_SELECTED TEXT_:
* * * *
There are also sub-categories of Crohn’s disease that are defined by which organ is afflicted and they may have their own set of symptoms.

  • Crohn’s ileo-colitis and entero-colitis: This refers to inflammation of both the colon and small intestines. Symptoms may include blockage of the small intestine as well as bloody diarrhea and abdominal pain.
  • Crohn’s terminal ileitis: This occurs in the final part of the small intestine closest to the colon. Diarrhea and abdominal pain are the most common symptoms.
  • Crohn’s colitis: This is inflammation found only in the colon. Peri-rectal abscesses may occur as well as bloody diarrhea and pain in the abdominal region.
  • Crohn’s enteritis: Involves different parts of the small intestine with bloody diarrhea and pain being the most common symptoms.

If you are experiencing any of the above symptoms, you should consult with your doctor so that the proper tests can be performed to see if you may have Crohn’s disease or any other ailment that may be affecting your digestive system.

Crohn’s Disease Tests and Diagnosis

To determine if a patient has Crohn’s disease a thorough medical examination may be performed consisting of numerous tests. These may include blood tests, upper GI barium X-rays, sigmoidoscopy or colonoscopy and CT scans.
* * * *
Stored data

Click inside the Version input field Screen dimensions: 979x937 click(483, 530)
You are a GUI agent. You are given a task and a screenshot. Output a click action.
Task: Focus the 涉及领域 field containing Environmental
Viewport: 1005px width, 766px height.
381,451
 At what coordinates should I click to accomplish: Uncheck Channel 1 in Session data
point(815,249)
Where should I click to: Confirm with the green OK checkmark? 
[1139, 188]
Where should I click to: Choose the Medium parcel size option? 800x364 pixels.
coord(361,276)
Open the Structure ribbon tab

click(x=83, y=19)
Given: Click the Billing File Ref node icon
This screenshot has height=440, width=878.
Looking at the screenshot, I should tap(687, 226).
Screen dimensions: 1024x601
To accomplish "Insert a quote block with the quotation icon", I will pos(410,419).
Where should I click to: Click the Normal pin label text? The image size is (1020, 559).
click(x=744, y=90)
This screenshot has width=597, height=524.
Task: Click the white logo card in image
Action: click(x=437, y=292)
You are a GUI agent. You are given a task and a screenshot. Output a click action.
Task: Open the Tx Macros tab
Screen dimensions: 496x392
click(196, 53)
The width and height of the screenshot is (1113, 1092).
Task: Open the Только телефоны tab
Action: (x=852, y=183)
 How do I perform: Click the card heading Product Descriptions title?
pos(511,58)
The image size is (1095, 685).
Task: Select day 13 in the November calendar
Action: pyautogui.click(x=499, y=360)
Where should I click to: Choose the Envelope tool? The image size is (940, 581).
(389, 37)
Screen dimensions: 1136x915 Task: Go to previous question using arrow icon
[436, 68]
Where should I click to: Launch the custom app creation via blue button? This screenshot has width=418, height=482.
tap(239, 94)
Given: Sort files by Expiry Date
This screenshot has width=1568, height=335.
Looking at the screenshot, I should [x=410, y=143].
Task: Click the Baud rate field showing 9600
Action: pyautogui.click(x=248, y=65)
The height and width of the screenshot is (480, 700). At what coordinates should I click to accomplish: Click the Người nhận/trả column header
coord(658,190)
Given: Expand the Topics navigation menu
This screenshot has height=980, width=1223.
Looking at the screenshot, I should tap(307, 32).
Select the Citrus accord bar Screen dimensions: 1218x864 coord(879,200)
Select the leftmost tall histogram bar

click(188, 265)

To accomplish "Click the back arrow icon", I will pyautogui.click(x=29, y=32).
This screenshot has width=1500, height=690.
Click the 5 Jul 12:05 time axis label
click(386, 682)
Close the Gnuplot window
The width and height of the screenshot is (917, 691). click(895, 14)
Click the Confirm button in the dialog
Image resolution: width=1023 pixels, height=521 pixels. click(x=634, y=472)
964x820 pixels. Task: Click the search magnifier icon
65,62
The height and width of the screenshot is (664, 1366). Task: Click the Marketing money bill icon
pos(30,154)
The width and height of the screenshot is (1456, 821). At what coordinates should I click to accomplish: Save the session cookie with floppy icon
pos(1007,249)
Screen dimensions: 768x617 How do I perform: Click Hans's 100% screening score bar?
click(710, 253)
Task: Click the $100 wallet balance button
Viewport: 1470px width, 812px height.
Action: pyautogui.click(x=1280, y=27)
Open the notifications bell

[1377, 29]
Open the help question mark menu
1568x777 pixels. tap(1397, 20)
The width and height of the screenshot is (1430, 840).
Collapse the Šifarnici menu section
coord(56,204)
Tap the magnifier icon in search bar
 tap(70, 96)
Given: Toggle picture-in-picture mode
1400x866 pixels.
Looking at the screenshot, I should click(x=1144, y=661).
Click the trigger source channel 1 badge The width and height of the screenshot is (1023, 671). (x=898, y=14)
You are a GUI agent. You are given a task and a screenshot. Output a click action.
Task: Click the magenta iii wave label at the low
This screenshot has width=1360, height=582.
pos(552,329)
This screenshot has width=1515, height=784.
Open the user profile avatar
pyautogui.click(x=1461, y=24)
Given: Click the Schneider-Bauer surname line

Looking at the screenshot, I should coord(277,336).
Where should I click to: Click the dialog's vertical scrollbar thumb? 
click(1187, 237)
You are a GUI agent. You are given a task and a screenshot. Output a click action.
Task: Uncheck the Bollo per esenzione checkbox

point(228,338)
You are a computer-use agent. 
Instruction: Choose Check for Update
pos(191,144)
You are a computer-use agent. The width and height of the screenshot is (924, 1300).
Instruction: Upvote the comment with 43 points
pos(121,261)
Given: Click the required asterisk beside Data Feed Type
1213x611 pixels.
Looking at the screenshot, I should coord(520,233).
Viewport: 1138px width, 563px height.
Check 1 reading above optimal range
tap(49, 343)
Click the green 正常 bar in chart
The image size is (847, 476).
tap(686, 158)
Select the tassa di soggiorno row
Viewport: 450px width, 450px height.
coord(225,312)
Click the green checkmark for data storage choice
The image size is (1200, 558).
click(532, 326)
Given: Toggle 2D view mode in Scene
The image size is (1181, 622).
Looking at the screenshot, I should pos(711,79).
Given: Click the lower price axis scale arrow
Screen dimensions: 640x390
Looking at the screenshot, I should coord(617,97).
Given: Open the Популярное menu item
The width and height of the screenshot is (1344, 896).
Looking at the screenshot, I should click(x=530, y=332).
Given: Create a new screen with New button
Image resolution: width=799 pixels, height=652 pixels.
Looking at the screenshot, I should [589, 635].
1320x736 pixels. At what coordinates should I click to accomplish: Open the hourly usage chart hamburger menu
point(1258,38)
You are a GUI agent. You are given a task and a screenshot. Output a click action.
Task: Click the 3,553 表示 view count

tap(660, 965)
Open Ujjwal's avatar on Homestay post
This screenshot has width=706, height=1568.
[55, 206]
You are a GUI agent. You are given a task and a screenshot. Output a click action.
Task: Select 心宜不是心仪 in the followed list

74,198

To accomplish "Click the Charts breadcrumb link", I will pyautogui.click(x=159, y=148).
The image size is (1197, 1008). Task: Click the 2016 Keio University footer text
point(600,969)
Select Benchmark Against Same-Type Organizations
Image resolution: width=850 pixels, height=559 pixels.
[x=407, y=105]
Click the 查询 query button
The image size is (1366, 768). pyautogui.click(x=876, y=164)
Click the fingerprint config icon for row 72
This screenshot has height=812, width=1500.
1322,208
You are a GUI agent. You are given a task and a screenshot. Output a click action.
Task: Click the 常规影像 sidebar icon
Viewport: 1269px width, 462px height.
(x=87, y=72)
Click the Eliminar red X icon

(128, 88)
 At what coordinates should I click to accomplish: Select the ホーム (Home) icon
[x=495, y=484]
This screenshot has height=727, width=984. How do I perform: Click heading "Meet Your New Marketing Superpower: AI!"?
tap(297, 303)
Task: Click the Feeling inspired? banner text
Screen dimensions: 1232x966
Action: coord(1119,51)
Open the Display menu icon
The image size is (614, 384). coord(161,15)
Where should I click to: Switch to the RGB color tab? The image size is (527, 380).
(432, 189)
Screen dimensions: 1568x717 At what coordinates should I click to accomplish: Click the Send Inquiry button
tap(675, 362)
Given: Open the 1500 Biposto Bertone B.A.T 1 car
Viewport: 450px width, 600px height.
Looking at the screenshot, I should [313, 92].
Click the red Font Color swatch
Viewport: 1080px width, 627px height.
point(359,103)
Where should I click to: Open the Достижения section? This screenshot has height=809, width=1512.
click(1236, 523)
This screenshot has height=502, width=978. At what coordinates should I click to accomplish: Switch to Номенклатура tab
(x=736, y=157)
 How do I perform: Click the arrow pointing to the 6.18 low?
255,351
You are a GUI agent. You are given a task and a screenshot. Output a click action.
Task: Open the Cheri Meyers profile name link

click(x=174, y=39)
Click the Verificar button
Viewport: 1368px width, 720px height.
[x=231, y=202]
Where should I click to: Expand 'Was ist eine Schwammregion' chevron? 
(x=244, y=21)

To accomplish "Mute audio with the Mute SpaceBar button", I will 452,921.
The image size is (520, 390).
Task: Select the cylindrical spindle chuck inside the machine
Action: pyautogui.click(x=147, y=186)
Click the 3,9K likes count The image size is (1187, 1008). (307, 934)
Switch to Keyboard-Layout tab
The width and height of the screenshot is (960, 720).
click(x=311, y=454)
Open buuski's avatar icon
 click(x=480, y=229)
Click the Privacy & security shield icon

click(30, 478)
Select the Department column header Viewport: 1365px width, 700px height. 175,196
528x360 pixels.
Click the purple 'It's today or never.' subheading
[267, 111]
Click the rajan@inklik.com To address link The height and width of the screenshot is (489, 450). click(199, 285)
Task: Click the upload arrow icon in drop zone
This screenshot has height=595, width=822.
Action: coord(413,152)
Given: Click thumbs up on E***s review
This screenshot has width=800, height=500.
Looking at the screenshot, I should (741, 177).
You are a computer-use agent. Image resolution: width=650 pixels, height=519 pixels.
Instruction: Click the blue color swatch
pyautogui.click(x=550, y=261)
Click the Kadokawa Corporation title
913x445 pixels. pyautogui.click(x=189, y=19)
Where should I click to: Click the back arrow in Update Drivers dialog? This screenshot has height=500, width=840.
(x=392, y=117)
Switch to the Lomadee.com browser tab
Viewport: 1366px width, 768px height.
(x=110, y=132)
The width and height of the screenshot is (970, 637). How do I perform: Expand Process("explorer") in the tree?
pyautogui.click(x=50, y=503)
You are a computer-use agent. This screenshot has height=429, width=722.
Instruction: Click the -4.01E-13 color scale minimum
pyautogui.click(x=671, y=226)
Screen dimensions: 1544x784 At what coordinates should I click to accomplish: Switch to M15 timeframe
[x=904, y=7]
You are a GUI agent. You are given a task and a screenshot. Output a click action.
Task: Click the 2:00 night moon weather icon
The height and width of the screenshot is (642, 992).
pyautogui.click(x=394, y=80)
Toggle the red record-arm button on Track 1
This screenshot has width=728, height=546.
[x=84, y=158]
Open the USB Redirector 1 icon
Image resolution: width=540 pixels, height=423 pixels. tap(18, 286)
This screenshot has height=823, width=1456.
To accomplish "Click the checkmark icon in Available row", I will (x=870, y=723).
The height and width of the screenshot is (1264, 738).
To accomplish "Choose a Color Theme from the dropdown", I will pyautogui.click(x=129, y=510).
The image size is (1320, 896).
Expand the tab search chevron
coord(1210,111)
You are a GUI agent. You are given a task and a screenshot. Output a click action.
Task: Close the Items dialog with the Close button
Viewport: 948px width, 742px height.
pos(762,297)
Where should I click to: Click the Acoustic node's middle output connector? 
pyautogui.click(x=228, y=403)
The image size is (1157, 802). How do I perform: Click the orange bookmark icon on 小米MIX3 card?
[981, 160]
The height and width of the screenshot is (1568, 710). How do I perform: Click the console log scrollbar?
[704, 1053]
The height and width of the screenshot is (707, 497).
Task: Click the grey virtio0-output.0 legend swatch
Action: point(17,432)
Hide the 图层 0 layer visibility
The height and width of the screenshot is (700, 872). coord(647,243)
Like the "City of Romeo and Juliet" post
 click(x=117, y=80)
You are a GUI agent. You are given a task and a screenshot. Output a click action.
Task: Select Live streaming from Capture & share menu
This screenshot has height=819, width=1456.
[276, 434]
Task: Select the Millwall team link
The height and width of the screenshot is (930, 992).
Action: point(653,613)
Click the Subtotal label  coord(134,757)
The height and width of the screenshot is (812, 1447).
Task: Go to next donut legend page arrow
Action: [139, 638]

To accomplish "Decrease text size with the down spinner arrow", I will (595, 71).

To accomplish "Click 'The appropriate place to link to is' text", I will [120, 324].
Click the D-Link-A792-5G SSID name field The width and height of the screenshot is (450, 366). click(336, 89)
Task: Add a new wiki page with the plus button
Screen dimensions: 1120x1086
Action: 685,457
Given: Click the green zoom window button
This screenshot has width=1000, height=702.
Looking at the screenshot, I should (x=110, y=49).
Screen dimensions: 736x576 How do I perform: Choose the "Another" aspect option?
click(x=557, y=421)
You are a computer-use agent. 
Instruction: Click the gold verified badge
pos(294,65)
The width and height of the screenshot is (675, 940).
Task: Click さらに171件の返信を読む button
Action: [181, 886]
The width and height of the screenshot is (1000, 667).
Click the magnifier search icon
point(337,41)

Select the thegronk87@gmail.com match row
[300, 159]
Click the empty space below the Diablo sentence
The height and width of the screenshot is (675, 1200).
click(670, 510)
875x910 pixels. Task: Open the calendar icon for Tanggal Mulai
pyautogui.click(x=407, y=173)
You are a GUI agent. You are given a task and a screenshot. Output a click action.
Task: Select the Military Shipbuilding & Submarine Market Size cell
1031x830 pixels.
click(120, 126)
* * * *
_WHAT YOU WILL DO_:
**1.** Please answer these questions on the Crohn's disease text:
(a) Where in the body does Crohn's terminal ileitis occur?
(b) Which sub-category may involve peri-rectal abscesses?
(c) Which tests may be part of the examination for Crohn's disease?
**2.** Carry on the Crohn's disease text from its last sentence.

_SOLVED TASKS_:
**1.**
(a) It occurs in the final part of the small intestine, closest to the colon.
(b) Crohn's colitis.
(c) Blood tests, upper GI barium X-rays, sigmoidoscopy or colonoscopy, and CT scans.

**2.**
  • Barium Upper GI X-ray: In this test, the patient drinks a barium mixture to completely coat the inside of the small intestines and stomach. The patient then goes through a series of x-rays where the barium shows up as bright white. Barium contrasts well on the x-rays and highlights areas of concern such as ulcerations and narrowing.
  • CT Scans: A CT scan is a computerized x-ray method that images the entire abdominal region and is highly effective in discovering abscesses.
  • Colonoscopy or Sigmoidoscopy: A direct inspection of the colon may also be performed with the use of a colonoscope, a thin flexible tube with a tiny camera and light attached on the end. This is inserted through the anus and directed up the rectum into the colon where the doctor can view the lining of the colon wall. A sigmoidoscopy is used to view only the sigmoid colon, the last third of the colon, whereby a colonoscopy can view the entire length of the organ. In both procedures a full colonoscopy prep is required to empty the colon of all fecal matter.
  • Blood Tests: Routine blood tests are run to look for a high white blood cell count as well as anemia. An elevated white blood cell count could be an indication of inflammation somewhere in the body.
  • Stool Sample: This looks for blood in the stool or for possible infections of the intestines.

 

Crohn’s Disease Treatment

Currently there is no cure for Crohn’s disease, treatment instead focuses on inflammation control and reducing the severity and frequency of symptoms. Drug therapy, surgery and dietary adjustments may be a course of action taken by your physician.

Some of the medications than are often prescribed to sufferers of Crohn’s disease include antibiotics, aminosalicylates, corticosteroids, anti-inflammatory drugs, immunosuppressant drugs as well as anti-diarrheal drugs.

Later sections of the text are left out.